Dataset records:
========

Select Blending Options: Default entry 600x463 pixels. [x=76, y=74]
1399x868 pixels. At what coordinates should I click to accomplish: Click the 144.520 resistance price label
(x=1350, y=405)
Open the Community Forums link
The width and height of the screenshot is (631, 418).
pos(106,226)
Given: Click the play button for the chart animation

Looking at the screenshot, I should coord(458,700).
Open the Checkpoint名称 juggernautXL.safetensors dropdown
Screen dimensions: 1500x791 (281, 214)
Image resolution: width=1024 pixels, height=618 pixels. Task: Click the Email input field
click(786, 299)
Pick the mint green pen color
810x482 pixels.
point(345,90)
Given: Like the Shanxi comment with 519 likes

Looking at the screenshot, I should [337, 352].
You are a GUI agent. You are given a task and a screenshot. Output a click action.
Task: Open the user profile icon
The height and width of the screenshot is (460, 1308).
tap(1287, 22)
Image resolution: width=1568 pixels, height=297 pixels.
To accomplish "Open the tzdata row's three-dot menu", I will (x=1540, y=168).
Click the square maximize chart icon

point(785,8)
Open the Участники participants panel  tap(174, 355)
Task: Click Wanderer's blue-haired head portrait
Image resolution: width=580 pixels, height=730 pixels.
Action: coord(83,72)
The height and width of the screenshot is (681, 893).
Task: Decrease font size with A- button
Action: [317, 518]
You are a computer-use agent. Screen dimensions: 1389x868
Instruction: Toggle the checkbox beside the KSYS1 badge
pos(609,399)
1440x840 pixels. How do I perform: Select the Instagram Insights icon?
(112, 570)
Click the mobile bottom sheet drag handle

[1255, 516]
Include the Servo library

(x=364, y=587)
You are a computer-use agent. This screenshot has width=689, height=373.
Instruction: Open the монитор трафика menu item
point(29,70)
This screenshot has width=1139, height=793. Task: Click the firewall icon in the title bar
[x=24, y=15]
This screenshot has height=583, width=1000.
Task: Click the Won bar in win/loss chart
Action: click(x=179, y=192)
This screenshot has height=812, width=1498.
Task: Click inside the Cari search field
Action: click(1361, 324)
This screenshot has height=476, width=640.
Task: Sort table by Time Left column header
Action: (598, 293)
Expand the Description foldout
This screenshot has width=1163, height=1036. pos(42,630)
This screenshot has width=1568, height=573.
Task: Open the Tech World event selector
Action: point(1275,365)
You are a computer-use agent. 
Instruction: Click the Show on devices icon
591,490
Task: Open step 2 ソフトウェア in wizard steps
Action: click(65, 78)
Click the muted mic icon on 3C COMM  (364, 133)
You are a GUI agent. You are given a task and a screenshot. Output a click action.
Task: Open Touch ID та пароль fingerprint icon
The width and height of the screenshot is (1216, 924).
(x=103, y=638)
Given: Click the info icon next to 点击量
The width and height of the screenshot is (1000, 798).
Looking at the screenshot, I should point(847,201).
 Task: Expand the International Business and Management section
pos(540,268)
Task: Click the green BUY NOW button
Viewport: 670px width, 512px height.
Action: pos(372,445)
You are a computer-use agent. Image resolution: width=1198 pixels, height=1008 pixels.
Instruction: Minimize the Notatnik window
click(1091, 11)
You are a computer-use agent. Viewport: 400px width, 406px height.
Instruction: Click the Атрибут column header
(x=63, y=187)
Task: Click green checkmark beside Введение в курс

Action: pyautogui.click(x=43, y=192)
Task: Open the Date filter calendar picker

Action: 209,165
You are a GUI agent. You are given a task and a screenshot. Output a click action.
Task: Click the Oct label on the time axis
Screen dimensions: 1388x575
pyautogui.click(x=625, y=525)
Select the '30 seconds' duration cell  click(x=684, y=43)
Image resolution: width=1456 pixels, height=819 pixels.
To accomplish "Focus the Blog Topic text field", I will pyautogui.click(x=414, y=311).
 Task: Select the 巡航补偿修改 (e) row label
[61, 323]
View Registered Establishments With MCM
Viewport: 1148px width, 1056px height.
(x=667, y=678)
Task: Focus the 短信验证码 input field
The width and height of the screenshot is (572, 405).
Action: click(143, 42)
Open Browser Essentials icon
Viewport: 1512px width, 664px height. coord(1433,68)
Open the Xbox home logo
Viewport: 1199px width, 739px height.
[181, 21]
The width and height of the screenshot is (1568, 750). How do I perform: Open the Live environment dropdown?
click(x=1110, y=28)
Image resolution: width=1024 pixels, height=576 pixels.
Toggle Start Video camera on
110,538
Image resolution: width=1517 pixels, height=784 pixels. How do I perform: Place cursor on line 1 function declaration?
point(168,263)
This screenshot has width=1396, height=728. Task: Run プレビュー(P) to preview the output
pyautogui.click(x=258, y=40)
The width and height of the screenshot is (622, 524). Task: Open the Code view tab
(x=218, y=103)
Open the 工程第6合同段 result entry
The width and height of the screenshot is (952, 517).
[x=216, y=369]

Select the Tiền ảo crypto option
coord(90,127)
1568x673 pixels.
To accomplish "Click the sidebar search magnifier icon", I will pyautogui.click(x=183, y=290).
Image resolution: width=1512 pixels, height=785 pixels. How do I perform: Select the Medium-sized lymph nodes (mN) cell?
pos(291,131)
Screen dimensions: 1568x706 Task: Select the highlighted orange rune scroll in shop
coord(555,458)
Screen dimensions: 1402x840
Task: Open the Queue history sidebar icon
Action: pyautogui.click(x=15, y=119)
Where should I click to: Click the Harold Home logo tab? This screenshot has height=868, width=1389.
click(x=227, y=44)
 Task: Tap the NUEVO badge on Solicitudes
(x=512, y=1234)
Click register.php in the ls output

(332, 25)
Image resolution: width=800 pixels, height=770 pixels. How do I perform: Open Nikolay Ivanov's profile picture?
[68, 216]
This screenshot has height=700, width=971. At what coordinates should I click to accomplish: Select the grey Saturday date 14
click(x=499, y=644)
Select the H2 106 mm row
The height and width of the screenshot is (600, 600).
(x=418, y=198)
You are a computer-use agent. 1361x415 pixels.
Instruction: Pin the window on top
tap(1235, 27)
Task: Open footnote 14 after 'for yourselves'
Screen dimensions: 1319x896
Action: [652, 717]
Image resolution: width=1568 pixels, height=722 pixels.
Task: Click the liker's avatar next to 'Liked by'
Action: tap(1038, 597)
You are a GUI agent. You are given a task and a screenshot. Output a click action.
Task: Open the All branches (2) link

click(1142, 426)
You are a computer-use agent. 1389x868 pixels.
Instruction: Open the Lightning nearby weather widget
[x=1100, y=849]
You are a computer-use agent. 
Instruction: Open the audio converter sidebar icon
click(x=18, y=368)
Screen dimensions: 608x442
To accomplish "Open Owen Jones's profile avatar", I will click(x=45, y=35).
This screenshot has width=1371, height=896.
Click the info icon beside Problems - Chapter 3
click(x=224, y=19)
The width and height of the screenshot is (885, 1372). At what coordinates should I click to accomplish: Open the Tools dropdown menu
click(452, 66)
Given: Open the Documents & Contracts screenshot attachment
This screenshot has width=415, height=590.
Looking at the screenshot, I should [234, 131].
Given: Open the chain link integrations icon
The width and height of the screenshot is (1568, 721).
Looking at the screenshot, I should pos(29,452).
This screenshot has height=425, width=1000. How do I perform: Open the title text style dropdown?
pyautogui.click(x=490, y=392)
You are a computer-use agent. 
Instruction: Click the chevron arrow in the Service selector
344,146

========

What is being asked
Please report how many lines in the records above contain the string "input", counting only matches in the same case. Reply with the number alone.

Completed exercise
2